1.3 Het Centraal Tuchtcollege heeft de gewraakte leden van het College en de secretaris over het wrakingsverzoek geïnformeerd. De gewraakte leden berusten niet in de wraking en zien af van de mogelijkheid om mondeling door de wrakingskamer gehoord te worden. Zij stellen zich (impliciet) op het standpunt dat het wrakingsverzoek niet kan slagen en hebben verder geen toelichting gegeven.
1.4 Het Centraal Tuchtcollege heeft een wrakingskamer samengesteld bestaande uit de leden mr. J.M. Rowel-van der Linde, mr. J.M.T. van der Hoeven-Oud en
mr. H.M. Wattendorff. De wrakingskamer heeft het wrakingsverzoek op 9 juli 2021 behandeld op een niet-openbare terechtzitting. Verzoeker is niet verschenen.
2. Beoordeling van het verzoek tot wraking
2.1 Verzoeker is niet-ontvankelijk in het verzoek tot wraking van de secretaris ,
mr. H.J. Lutgert, omdat de wet de mogelijkheid van het wraken van de secretaris niet kent.

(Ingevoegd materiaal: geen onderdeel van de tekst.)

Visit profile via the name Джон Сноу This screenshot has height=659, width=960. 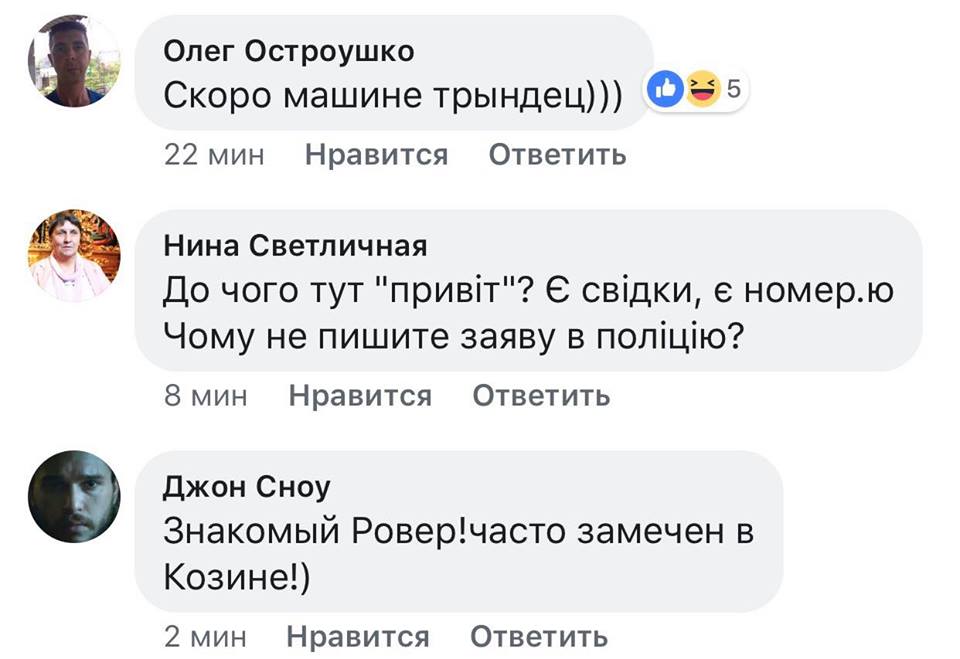(x=246, y=487)
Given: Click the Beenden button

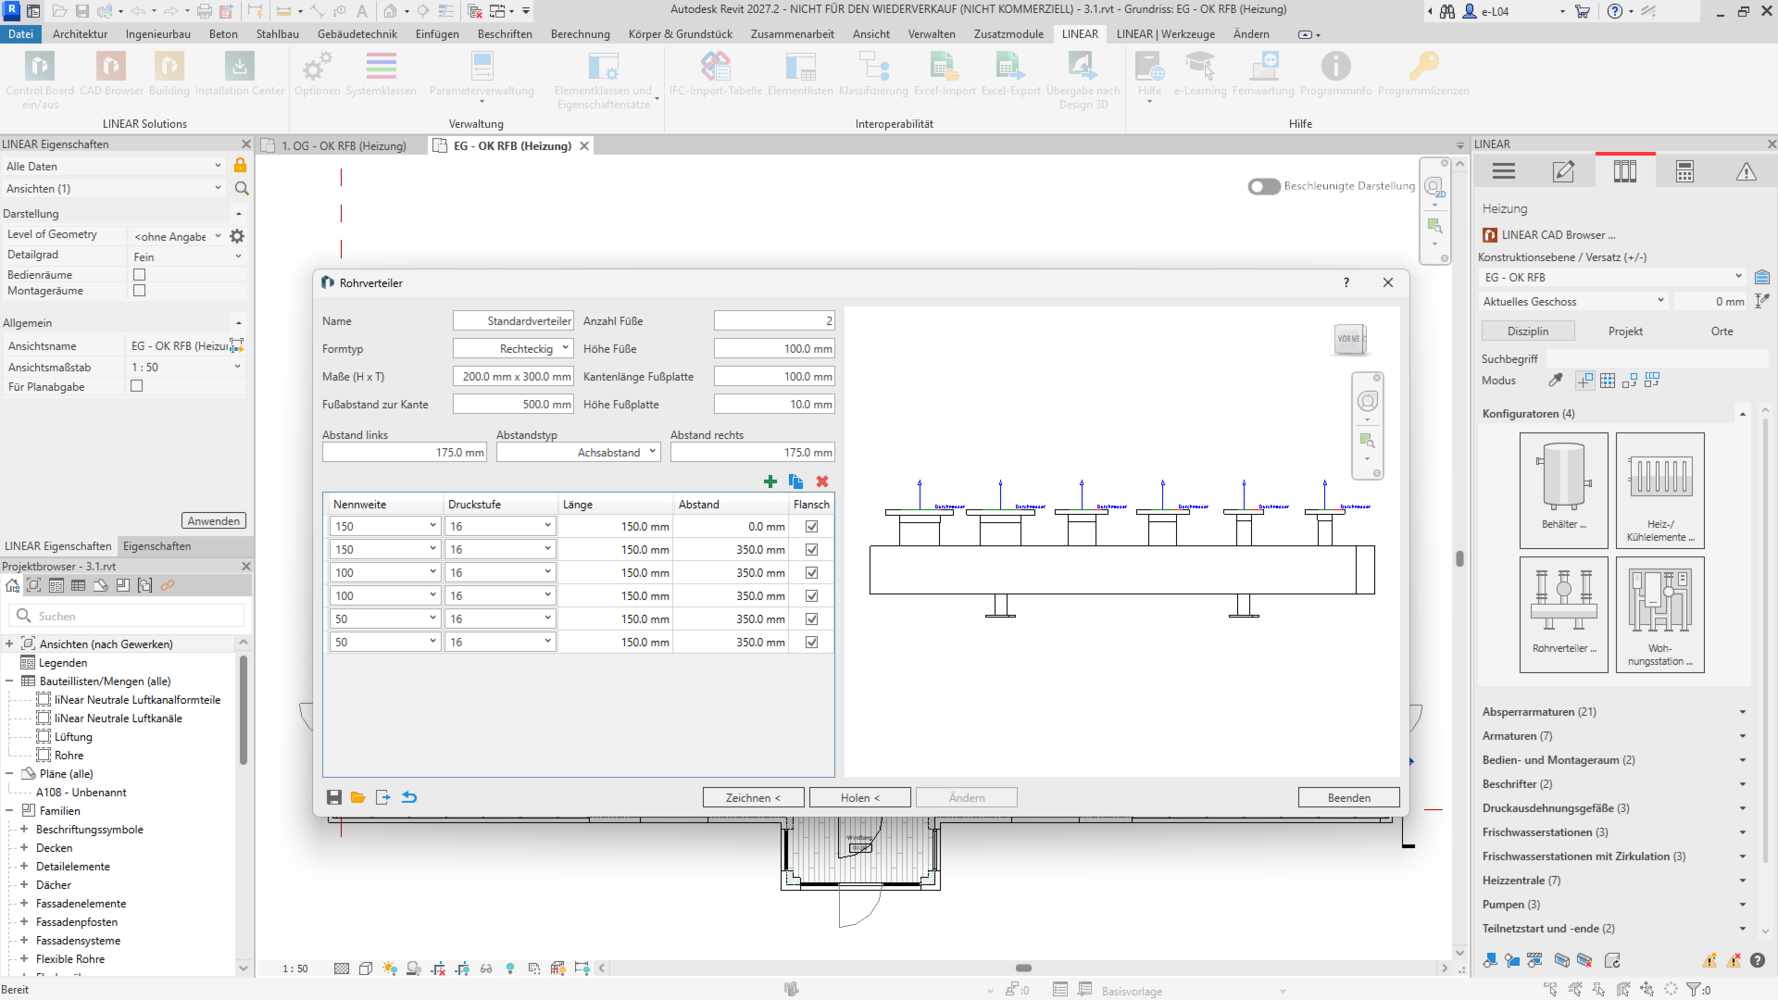Looking at the screenshot, I should tap(1349, 798).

2.2 Voor de rest wijst de wrakingskamer het wrakingsverzoek af.
2.3 Verzoeker heeft aan zijn wrakingsverzoek ten grondslag gelegd dat het Centraal Tuchtcollege hem geen of in elk geval onvoldoende uitstel heeft verleend voor het indienen van zijn verweerschrift in beroep. Volgens verzoeker heeft het Centraal Tuchtcollege hiermee het eigen belang bij het snel indelen van de zaken op zitting voorrang gegeven boven het belang van verzoeker bij een uitstel om gezondheidsredenen. Verzoeker vindt dat het Centraal Tuchtcollege onvoldoende rekening heeft gehouden met het zeer ernstige ziekteproces dat klager doormaakte. Daarmee heeft het Centraal Tuchtcollege de schijn van partijdigheid tegen hem gewekt. Verzoeker rekent dit de gewraakte leden van het College van 4 juni 2021 aan omdat zij hiervan op de hoogte waren of dit behoorde te weten.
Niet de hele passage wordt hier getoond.